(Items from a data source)
──────────

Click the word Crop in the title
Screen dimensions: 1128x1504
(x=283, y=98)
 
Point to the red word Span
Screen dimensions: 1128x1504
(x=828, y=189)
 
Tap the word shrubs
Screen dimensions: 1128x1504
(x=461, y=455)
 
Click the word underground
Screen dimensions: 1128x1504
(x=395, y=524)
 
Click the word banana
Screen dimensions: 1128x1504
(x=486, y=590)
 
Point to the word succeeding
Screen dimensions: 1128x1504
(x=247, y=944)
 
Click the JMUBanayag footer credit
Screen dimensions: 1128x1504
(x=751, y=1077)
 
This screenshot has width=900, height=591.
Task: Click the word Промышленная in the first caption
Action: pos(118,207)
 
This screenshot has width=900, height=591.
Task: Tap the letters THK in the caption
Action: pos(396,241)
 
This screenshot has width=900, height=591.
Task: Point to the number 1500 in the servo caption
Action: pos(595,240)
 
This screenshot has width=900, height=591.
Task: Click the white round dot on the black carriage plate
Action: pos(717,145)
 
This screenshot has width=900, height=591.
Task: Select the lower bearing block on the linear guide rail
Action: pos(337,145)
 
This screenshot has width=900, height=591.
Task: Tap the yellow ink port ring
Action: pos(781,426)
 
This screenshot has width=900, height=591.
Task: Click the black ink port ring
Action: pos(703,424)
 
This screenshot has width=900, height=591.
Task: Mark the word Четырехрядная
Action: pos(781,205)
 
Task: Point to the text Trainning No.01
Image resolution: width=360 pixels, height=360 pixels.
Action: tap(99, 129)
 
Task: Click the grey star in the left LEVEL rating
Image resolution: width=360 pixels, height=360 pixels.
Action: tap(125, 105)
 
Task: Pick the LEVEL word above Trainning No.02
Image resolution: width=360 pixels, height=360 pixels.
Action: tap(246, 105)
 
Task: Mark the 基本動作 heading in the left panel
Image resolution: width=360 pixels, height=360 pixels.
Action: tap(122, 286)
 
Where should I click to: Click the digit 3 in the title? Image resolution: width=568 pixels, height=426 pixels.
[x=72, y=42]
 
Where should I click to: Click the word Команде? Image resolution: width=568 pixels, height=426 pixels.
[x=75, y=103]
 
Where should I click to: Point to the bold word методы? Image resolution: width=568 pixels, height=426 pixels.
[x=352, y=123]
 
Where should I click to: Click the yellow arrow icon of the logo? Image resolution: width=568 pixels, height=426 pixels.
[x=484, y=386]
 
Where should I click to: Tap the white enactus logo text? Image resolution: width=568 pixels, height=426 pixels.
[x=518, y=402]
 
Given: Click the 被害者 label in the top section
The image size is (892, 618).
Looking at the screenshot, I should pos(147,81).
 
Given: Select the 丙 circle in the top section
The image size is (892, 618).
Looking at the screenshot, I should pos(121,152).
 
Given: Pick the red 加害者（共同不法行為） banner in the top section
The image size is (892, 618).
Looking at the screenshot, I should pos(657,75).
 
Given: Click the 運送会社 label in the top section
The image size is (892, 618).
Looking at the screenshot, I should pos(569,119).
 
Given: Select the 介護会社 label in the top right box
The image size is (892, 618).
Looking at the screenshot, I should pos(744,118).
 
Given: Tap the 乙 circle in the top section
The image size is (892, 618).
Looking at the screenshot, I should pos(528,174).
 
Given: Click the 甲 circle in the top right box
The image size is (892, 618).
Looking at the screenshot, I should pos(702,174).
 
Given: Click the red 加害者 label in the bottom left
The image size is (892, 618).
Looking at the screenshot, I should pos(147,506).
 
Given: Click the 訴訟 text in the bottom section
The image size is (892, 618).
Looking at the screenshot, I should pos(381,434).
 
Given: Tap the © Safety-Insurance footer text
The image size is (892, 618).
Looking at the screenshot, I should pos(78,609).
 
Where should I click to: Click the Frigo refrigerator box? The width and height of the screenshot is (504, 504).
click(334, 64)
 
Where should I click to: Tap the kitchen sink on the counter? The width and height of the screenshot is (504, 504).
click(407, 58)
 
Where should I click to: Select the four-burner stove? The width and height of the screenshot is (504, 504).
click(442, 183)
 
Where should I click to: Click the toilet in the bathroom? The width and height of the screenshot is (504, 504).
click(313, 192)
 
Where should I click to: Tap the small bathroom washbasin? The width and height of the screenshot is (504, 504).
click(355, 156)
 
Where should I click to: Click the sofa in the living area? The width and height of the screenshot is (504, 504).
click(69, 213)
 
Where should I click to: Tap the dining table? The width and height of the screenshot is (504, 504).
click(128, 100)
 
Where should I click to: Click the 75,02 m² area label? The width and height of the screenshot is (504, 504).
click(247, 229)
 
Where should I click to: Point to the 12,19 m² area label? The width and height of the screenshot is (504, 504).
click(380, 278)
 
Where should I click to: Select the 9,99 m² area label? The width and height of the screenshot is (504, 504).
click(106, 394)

──────────

Prompt >> Pull out every line of the entries above that contains the word "Pick". Case matters.

Output below >>
Task: Pick the LEVEL word above Trainning No.02
Given: Pick the red 加害者（共同不法行為） banner in the top section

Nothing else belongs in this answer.